[Recorded data]

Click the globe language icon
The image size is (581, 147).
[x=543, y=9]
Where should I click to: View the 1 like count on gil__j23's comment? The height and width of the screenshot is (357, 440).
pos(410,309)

--- What to work on ---
Using the records above, please retype only the run of lines from the line holding "Where should I" through the last line, both ends included.

--- Written response ---
Where should I click to: View the 1 like count on gil__j23's comment? The height and width of the screenshot is (357, 440).
pos(410,309)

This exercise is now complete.